California’s 2010 GOP nominee for Governor, Meg Whitman, said this week that her party needs to change its rhetoric on immigration. Via the Los Angeles Times:
Former Republican gubernatorial candidate Meg Whitman said Tuesday that her party must change its approach on immigration if it wants to be successful in California.
“My view is that the immigration discussion, the rhetoric the Republican Party uses, is not helpful; it’s not helpful in a state with the Latino population we have,” Whitman said during a brief interview following a speech at a George W. Bush Institute conference on the economy. “We as a party are going to have to make some changes, how we think about immigration, and how we talk about immigration.”
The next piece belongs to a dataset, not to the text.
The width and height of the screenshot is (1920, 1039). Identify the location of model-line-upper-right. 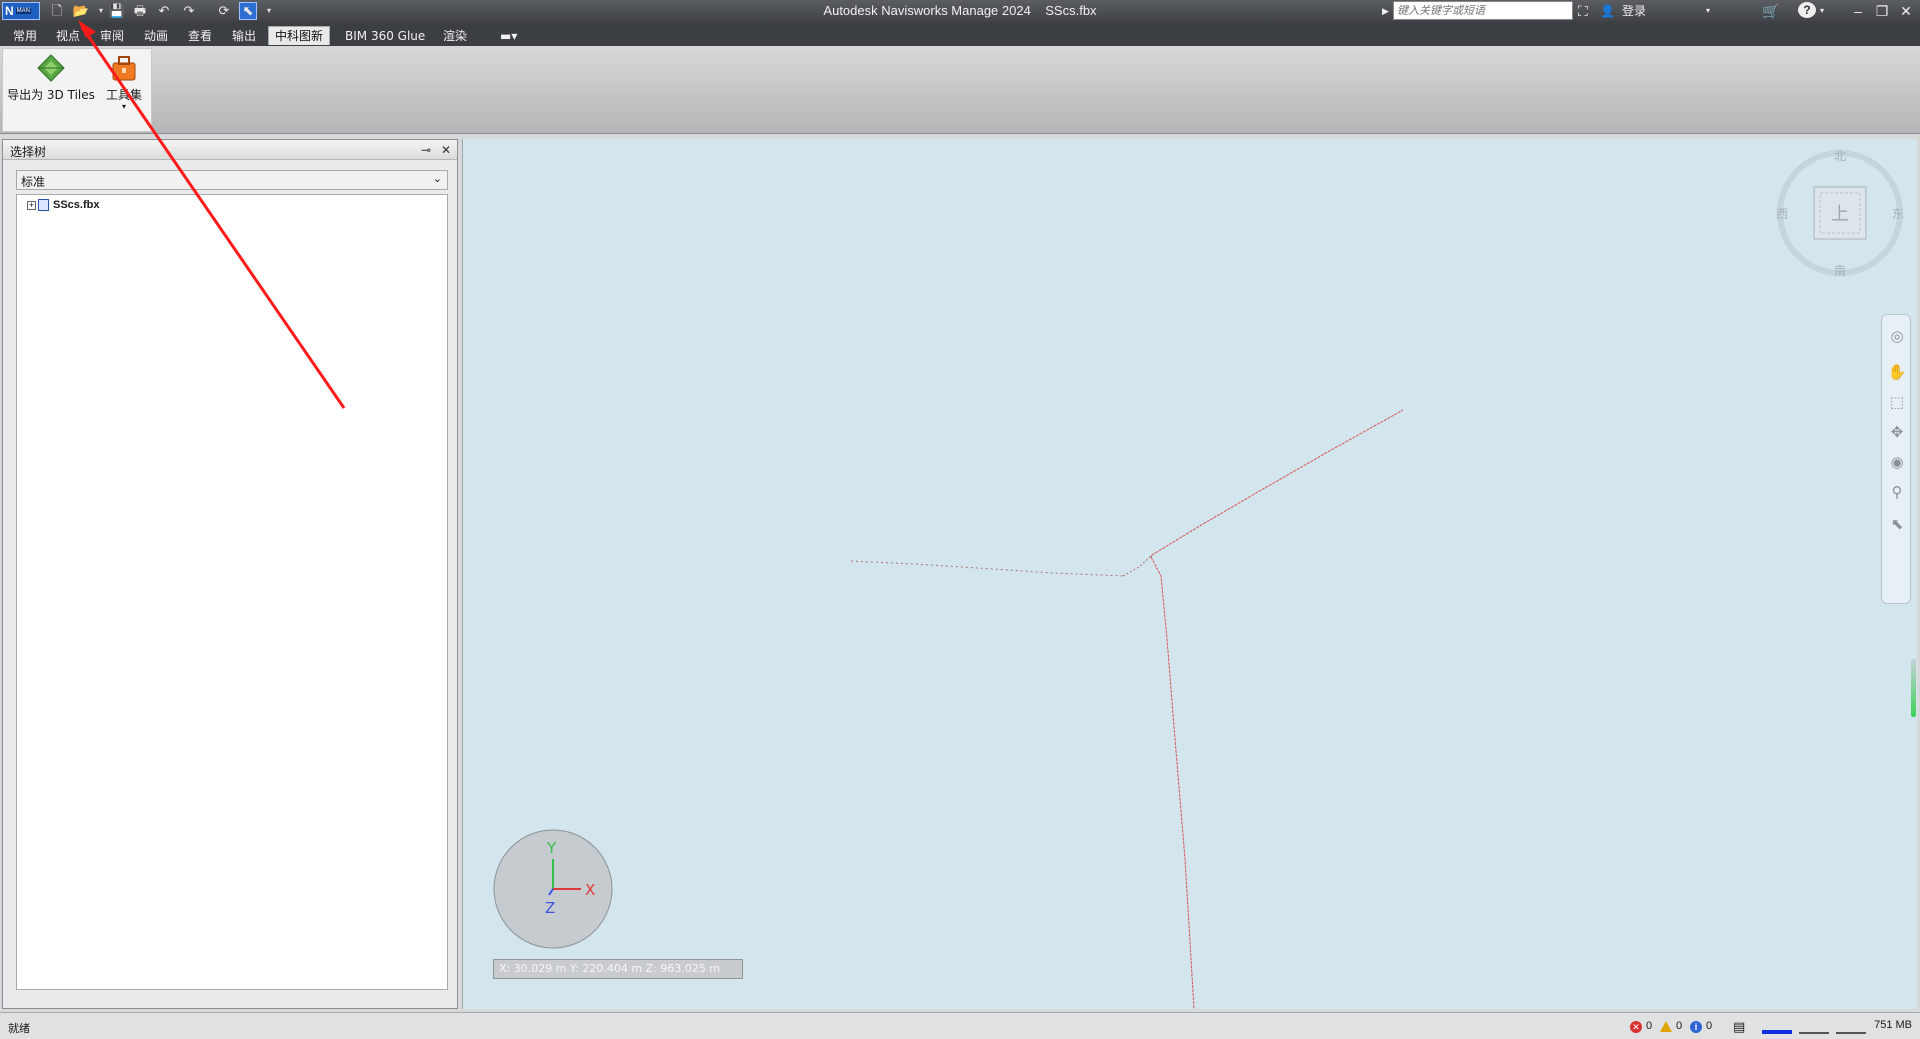
(1278, 482).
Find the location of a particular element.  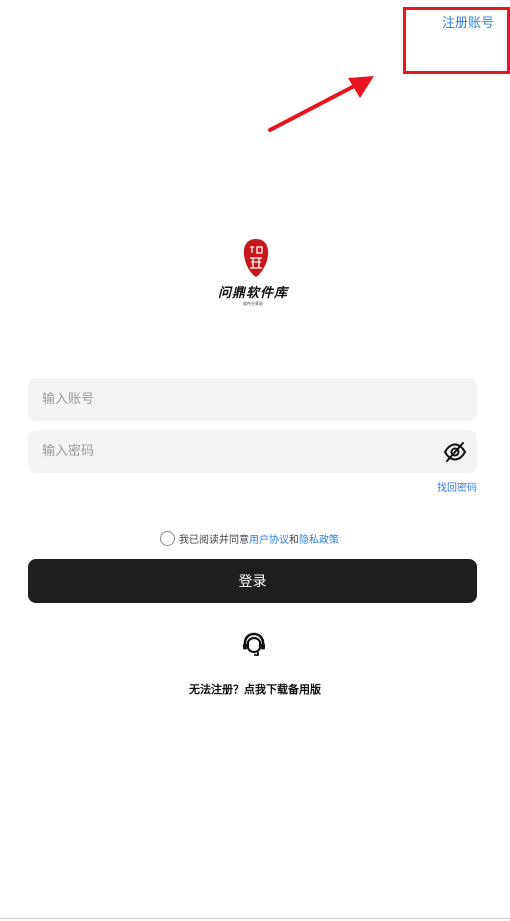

She should know. The most reliable numbers on the 2010 elections came from an election eve poll of 3,200 Latino voters by Latino Decisions, a group that specializes in reaching Latino voters. In California’s race for Governor. Whitman lost the Latino vote to Jerry Brown by a stunning margin of 86-13%. In the Senate race, the numbers were as equally astounding. Barbara Boxer beat Carly Fiorina among Latinos 86-14%.
Meanwhile, the most important Californian dealing with immigration is the one that most people have never heard of: Rep. Elton Gallegly. As the Chair of the U.S. House Subcommittee on Immigration, Gallegly is defining the GOP through his hard-line anti-immigration views. His efforts to pass a mass deportation strategy, couched as “attrition through enforcement,” could ruin the state’s economy – and his party’s prospects with Latino voters.
Amazingly, despite overwhelming evidence to the contrary, Gallegly has also recently [wrongly] asserted that this hard-line approach is actually embraced by Latino voters, saying:
“Republican support is growing among Hispanic voters because Republicans agree with U.S. citizens of Hispanic descent that illegal immigration hurts all Americans.”
That’s far from the truth on many levels. In recent Latino Decisions polling, 47% of Latino voters rank immigration as their top issue, and 52% of Latino voters say the Democrats are doing a good job reaching out to Hispanics, while only 18% say the same about the GOP. Thirty-six percent of Latinos said that the GOP “doesn’t care too much” about Latinos and another 30% said the Party is “hostile.” Latino Decisions polling during the 2010 elections found that immigration was either the “most important” or “one of the most important” factors in the political choices of at least 60% of Latino voters.